Aim of the exercise –
Filter the listing below down to the lines holding the word "agent", and copy those lines.

Data for processing –
********
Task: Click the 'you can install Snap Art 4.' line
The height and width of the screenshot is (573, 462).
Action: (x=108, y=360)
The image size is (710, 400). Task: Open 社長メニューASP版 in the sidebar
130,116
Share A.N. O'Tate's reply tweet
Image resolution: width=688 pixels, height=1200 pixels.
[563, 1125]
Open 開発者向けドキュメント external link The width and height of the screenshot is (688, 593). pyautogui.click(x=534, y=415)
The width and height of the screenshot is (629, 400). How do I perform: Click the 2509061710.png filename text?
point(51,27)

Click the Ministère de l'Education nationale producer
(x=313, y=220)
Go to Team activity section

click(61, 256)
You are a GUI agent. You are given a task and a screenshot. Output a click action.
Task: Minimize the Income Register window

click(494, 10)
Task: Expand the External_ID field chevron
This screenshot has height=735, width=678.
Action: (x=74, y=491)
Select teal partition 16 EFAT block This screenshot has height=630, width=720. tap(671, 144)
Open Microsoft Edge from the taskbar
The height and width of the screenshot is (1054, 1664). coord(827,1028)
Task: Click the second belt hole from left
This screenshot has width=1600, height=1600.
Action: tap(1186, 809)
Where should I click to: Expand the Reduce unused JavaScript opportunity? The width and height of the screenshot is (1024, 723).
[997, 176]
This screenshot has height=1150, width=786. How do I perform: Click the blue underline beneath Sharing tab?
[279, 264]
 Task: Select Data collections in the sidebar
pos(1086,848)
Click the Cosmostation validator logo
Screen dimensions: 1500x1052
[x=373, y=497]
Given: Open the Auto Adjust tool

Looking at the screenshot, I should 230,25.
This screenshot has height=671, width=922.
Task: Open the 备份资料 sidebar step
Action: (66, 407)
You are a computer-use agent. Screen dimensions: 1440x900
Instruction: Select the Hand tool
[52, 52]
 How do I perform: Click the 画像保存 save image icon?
********
Response area –
You are a GUI agent. You are given a task and a screenshot. Output a click action.
You are a computer-use agent. Screen dimensions: 1440x900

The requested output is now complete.